In verità Cremonte, con il tono gentile e dimesso che lo caratterizza, ci svela come questi poeti a Perugia, sono in qualche modo anche poeti contro Perugia. La “mite forza” e la “forte mitezza” di Aldo Capitini, la sua bontà e intelligenza, la sua intransigenza sono guardati con sospetto o ridicolizzati in una città le cui classi dirigenti, d’ogni provenienza, inclinano al cinismo e al compromesso di potere. Sandro Penna è “marginale” per scelta, ma anche la città sembra incline ad emarginarlo, perfino dopo la morte. La conflittualità con l’ambiente degli altri poeti è forse inglobata in un, più generale, leopardiano conflitto con l’esistere oppure allusa nella rappresentazione di altri conflitti: in tutti la poesia è reazione al male. In Ottaviani la felice, sperimentale eleganza delle “trecce” è, anche, risposta alla storica oppressione dei minatori dell’Amiata.

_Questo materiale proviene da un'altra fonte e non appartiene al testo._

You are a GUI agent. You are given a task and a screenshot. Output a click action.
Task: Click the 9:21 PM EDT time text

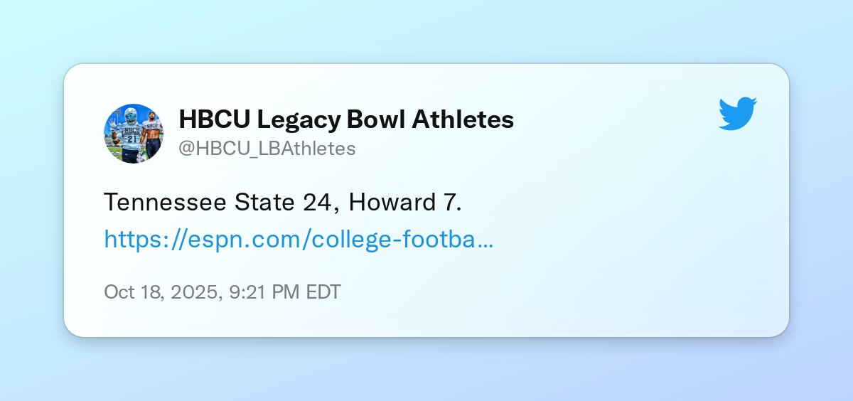click(x=285, y=292)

Nel Pascale, poeta giocoso quant’altri mai, emerge finalmente “…il nulla / di cui è intrisa / la vita stanca”. Nell’Arcelli, poetessa e organizzatrice di cultura radicatissima a Perugia (e che, tra l’altro, sperimentò anche lei, con buoni risultati, il perugino come lingua poetica), si riconosce un fondo irriconciliato e irriconciliabile di materialistico pessimismo, che si esprime nella parola “mattatoio”.
Nel libretto di Ombretta Ciurnelli ho trovato una citazione di Binni: “Sotto l’impulso veemente e severo della tramontana… una forza morale e fantastica occupa l’animo imperiosamente e lo sommuove ad impegni e sogni profondi senza abbandoni e senza mollezze…”.
Il libretto di Cremonte, con la forza della poesia, mi ha convinto che quell’impulso funziona solo negli animi più grandi, e l’effetto che induce non è il trascinamento nella corrente, ma l’opposizione ad essa.

“La poesia che resiste e si oppone” – scrisse una volta Walter Cremonte. Vale nello specifico per il regno della “tramontana”, per questa nostra Perugia “tutta vento”: la buona poesia, nella città e nel contado, si oppone al cinismo del potere, al conformismo celebrativo delle consorterie d’ogni tipo; ovunque si oppone al male, con le armi sue tipiche, senza alcuna garanzia di successo.